Se verifica una incapacidad de dialogo cuya única explicación posible, quizás, sea que los últimos representantes han desarrollado gestiones con tan marcados personalismos que impidieron una convivencia superadora.

Todos, inevitablemente, fundacionales, promueven mecanismos que los identifique de tal modo que su, circunstancial, paso por el Colegio se escriba con la indeleble tinta de su impronta. Esperan una gratitud permanente, en el íntimo convencimiento de haber traído soluciones y nada más que soluciones, cuando, en verdad, no entendieron nunca el problema.

Hoy salen a reunir voluntades con la promesa -siempre incumplida- de que se trata de una lucha sindical desprovista de la menor connotación partidaria y prometen reformar todo lo que haya que reformar en pos de conseguir un mejor posicionamiento de la colonia abogadil.

Si bien el Colegio de Abogados es una persona jurídica pública de neto corte gremial, que representa a los profesionales que ejercen el Derecho.

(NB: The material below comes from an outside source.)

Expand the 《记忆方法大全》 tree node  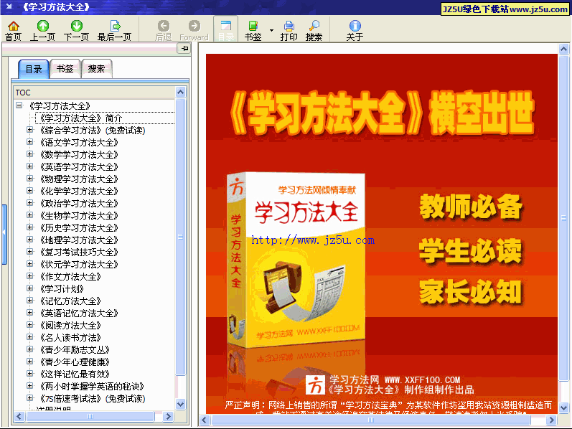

Tiene límites muy marcados frente a la estructura del Poder Judicial que es quien controla la matrícula de los letrados. Dicho de otro modo, hay reformas que serán impracticables y de dudosa aceptación.

Ello significa que, la única manera de provocar cambios es por la vía de un gran protagonismo enmarcado en un compromiso auténtico y desprovisto de cualquier otro interés que no sea la lucha por los intereses de sus asociados.

La pandemia que derivó en una dolorosa cuarentena en términos laborales nos encontró, como siempre, en un gran desamparo frente a las falencias propias del servicio de justicia que, valga recordarlo, estuvo ausente en dicha emergencia.

Trabajar en modo remoto significó un claro retroceso en la inmensa burocracia administrativa del Poder Judicial, que nos llevó a mendigar turnos y nos expulsó de nuestro natural lugar de trabajo que es el edificio de tribunales, donde se atrincheraron sus integrantes so pretexto de contraer el covid-19.

Con ausencia de ingresos fijos a la vista, fue un sálvese quien pueda.

Sin embargo, no se aprendió la lección y los Colegios de Abogados siempre reaccionaron a destiempo frente a las necesidades de sus miembros.

La realidad me exime de fatigosos comentarios, por todos conocidos.

Pero la desgracia no fomentó la unión, ahondó las diferencias.

Sabemos que el sistema de justicia tal como está seguirá ofreciéndonos más complicaciones y falta de respuestas inmediatas; ahí nace el desafío de quienes llevarán adelante la representación de los intereses no sólo de los abogados sino de quienes requieren de los mismos: los justiciables.

Se trata de la capacidad de ofrecer soluciones a los mismos, de la forma más operativa y eficiente que se pueda.

Esto requiere compromiso. Mucho y desinteresado.

Entenderemos, los abogados, alguna vez que no importa el color del gato sino que cace ratones?

Sabremos afrontar los verdaderos desafíos que nos depara la nueva normalidad de la profesión?

La aplicación de las recetas de siempre, nos condenará, una vez más, al fracaso.